Secondly, some of China’s “aggressive” actions are the instinctive responses to the West’s increasing hostilities in recent years. From a historical dimension, it can be found that the more fiercely the West attacks on China’s image, the more assertive China’s actions become to boost its publicity capacity. For example, in the 1990s, Chinese foreign publicity underwent a particularly significant strategic shift and culminated with the establishment of a series of public institutions like the State Council Information Office, which actually were reactions to tough external political and media environment in the 1980s.
When the West and China were on good terms, China’s foreign publicity strategy would be less “aggressive”. So, to criticize China for being aggressive, the West must first understand that China's publicity campaign is like a spring, the higher the external pressure is, the more active China will be in boosting its foreign-oriented publicity.
To some extent, some Western media’s biased reporting on China has as a catalyst for China’s media expansion.
Question 4: Should the West be worried about China’s increasing media presence?
-- Some Western media may not realize it, but if one day, most Chinese people believe that the Western media are neither objective nor credible, the Western media will lose their leverage to win Chinese people’s attention and trust. This challenge for the Western media is more urgent than Chinese media’s overseas expansion.
According to Professor Zhou, compared with China’s media expansion, the decline of credibility and trust among Chinese audiences is a more urgent problem facing the Western media, which are now being questioned more in China than their Chinese counterparts are in the Western world.

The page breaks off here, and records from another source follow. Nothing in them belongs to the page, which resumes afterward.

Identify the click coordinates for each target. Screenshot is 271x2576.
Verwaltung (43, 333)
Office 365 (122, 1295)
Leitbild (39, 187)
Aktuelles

“Some Western media may not realize it, but if one day, most Chinese people believe that the Western media are neither objective nor credible, the Western media will lose their leverage to win people’s attention and trust. For example, when you watch BBC’s interview in China, a completely different attitude of the interviewees from before can be felt. More and more Chinese people are no longer have faith in the so-called journalistic professionalism of the Western media.
As Professor Zhou found, the Western media have relatively high acceptance among the post-70s, post-80s, and earlier audiences in China, but gradually, they are losing their attraction to the post-90s and post-00s Chinese audience. These young people are clearer than their parents of how media outlets operate and how they can be used to shape people’s minds. The latest case in point is that BBC is being widely ridiculed online in China for its obviously biased reports on Xinjiang.
“The Western media does not perform better than Chinese media does, even though the Chinese media had been accused by the West counterparts of being illiberal, unobjective, and unneutral,” said Zhou. The crack of credibility poses a more urgent and agonizing challenge to the Western media than Chinese media’s overseas expansion does.